IBM Launches WebSphere Portal 5

The latest release feeds into businesses' growing focus on practicality in their IT initiatives.

Tony Kontzer, Contributor

July 28, 2003

2 Min Read

IBM's latest release of its WebSphere Portal software feeds into businesses' growing focus on practicality in their IT initiatives. WebSphere Portal 5 features simplified installation, content integration, administration, and use, as well as refined capabilities in the areas of document management, portlet integration, and search.

The improvements are designed to let customers deploy, manage, and interact with the software more easily. "Because of the economic conditions, customers are very pragmatic," says Tim Thatcher, program director for the WebSphere Portal product line. "We're always trying to address the needs of end users, as well as simplifying things for administrators."

The software features componentized packaging, allowing customers to start with just a base portal structure and integrate additional elements of the portal as they're needed. From an administrative perspective, it's designed to let new users or groups inherit the roles and authentication of existing users, reducing the amount of time needed to set up new user profiles. WebSphere Portal 5 also ramps up the software's content-integration capabilities, providing portal builders that can pull data from back-end enterprise apps in addition to unstructured content.

IBM also has enhanced several key capabilities:

• Built-in document-management tools will let users create, publish, and share documents directly via the portal, using a traditional folder structure to organize them. Documents also can be configured to expire automatically to reduce the amount of outdated content residing in the portal.

• The "click-to-action" feature introduced last year to enable more interoperability of portlets has been expanded so users can create business-process scripts that will trigger an automated series of procedures based on one initial task.

• Improved search tools, most notably more sophisticated Web-crawling technology and more extensive content indexing, are designed to help users find relevant content faster.
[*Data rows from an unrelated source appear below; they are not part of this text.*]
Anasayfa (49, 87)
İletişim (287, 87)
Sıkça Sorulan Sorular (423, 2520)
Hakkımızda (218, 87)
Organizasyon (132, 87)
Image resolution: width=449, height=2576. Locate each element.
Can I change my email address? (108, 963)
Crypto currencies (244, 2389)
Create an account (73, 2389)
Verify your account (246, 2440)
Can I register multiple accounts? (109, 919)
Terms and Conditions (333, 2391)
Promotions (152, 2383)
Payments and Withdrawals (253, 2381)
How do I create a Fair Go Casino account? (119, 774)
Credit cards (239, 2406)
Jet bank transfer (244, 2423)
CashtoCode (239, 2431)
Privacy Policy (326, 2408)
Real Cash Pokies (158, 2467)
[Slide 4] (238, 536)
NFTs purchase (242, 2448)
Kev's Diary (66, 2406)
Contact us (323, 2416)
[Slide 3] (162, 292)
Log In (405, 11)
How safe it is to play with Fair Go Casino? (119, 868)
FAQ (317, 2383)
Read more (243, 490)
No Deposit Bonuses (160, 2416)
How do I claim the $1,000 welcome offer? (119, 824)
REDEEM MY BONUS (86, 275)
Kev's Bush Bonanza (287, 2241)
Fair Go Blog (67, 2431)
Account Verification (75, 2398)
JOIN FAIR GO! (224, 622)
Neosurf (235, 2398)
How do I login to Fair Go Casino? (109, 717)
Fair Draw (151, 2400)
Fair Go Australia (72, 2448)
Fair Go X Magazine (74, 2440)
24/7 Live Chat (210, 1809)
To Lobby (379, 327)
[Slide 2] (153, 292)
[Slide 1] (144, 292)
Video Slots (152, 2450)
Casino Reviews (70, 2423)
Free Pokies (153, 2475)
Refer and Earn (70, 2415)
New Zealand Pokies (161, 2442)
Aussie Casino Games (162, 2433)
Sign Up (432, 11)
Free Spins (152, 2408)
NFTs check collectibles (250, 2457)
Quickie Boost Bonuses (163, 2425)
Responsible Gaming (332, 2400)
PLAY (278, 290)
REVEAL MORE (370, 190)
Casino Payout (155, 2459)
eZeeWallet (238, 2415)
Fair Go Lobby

Pricing for WebSphere Portal remains unchanged. The full enterprise version of the software lists for $87,000 per processor, while the express version for medium-size businesses is available on either a per-user or per-processor basis. It lists for $85 per user with a minimum of 20 users, or $33,000 per processor. All prices include a year's worth of maintenance. Maintenance subscriptions for subsequent years will run about 20% to 25% of the initial cost.